Spooky Posted December 19, 2025 Posted December 19, 2025 32 minutes ago, thowed said: I'd like to find out more, as they are doing some big, interesting investments in the Gold space at the moment with all their money - specifically the Gold Royalties area which is a pond I like to fish in. They're either buying companies outright, or taking strategic stakes in stuff I invest in, so if they're going to collapse, it would be useful to know. This was kinda the genesis of my inquiry into Tether. A friend of mine who is more into speculative mining and gold companies was going on about Xaut and how it is now one of the largest owners of gold and managed to somehow make it so that gold now generates a yield... the part about generating yield raised my fraud antenna. I also wonder if they have some responsibility for the run up in gold prices? Anyways, I'm going to have some drinks with him tomorrow night and it should be a pretty interesting discussion! He's always going on about devaluation of fiat and all that fun stuff.

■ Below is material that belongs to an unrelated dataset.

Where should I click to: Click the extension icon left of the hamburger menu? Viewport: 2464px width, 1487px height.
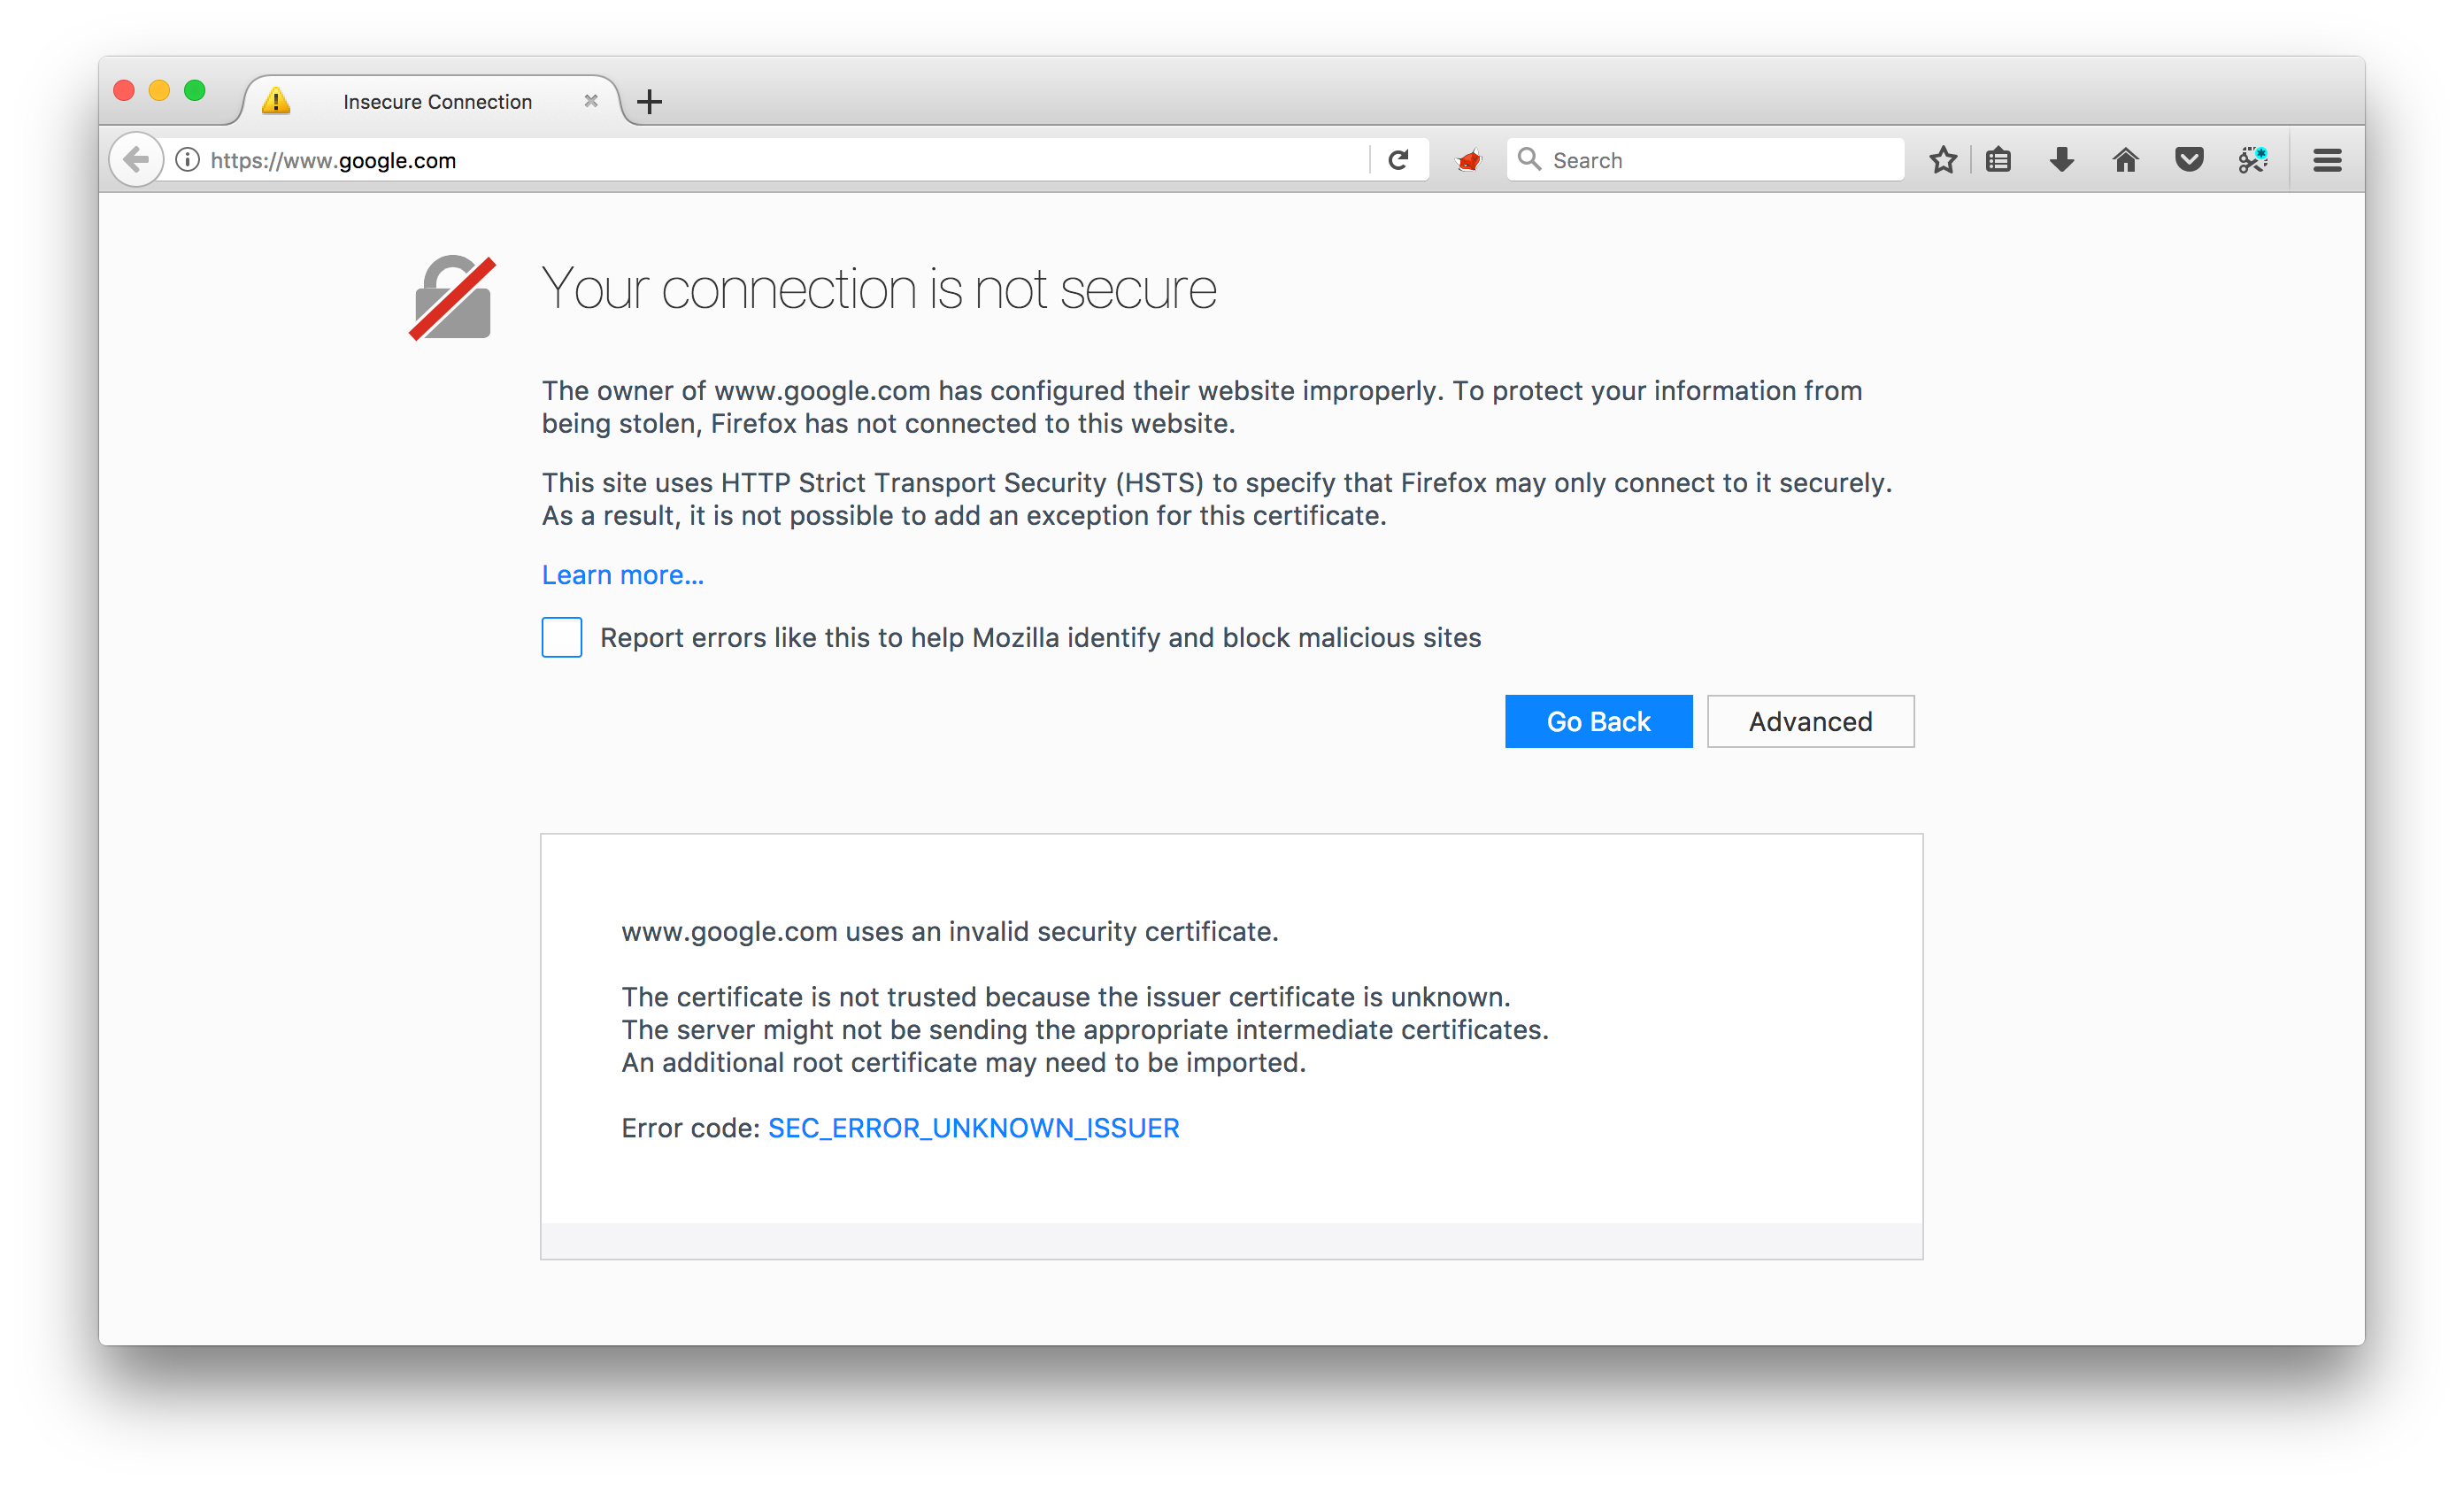[2253, 160]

scorpioncapital Posted December 19, 2025 Posted December 19, 2025 It seems to me Tether is using the profits from their reserve assets to do a bunch of stuff that weakens their coin's stability. Is that reading it wrong? They are no longer backed 1:1 with USD, they have gone out on the backing spectrum to stuff that can hardly be considered a stablecoin backing reserve, then they took the profits , which in theory should be a liability to stablecoin holders if they ever need to redeem in a panic and have bought a football team and a bunch of other wacky ventures?

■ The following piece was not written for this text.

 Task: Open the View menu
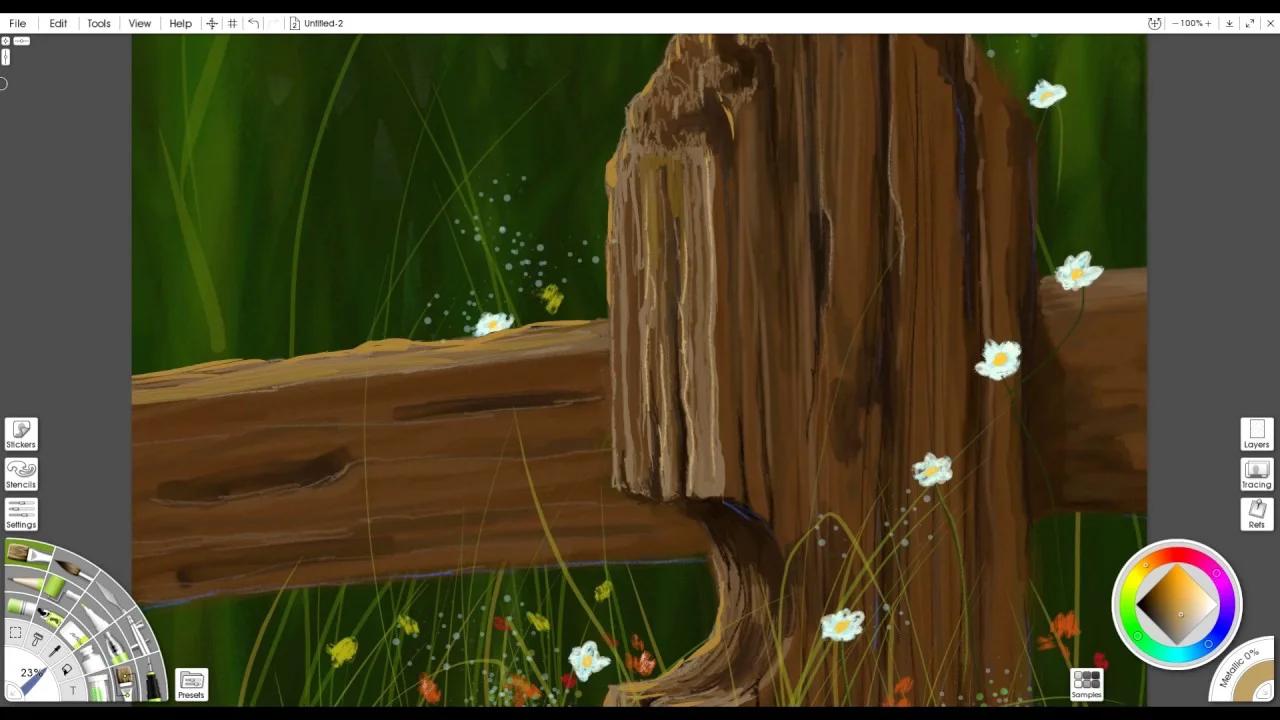click(139, 23)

TwoCitiesCapital Posted December 19, 2025 Posted December 19, 2025 15 minutes ago, scorpioncapital said: It seems to me Tether is using the profits from their reserve assets to do a bunch of stuff that weakens their coin's stability. Is that reading it wrong? They are no longer backed 1:1 with USD, they have gone out on the backing spectrum to stuff that can hardly be considered a stablecoin backing reserve, then they took the profits , which in theory should be a liability to stablecoin holders if they ever need to redeem in a panic and have bought a football team and a bunch of other wacky venture I don't follow them closely, but I can't really say. There's been speculation that they're not 1:1 pegged since they started, that they own a huge chunk of Bitcoin and manipulate the price. but they've survived multiple 80+% drawdowns in BTC so makes it hard to believe unless if they're just incredibly lucky. Ultimately, there's nearly $200B of Tether in circulation. Even if it was all interested in overnight treasuries, that's still ~$8B pre-tax of interest income that doesn't get paid out to token holders for a company that only has ~200 employees. And they've probably made that for the last 3-4 years. So tens of billions they can invest at their discretion WITHOUT having to use their reserves backing the token. And then, what if their reserves are 90% liquid and 10% illiquid which still isn't 'reckless' (but not the most prudent). Well, then they e got another $20 billion they could add to the fold. I think they probably operate more like a Fairfax. Keeping most of the regulatory required capital in liquid fixed income and take the equity bets with their equity/book value. But I don't trust that enough to want my money with them given their refusal for transparency so only use USDC when I need a stablecoin.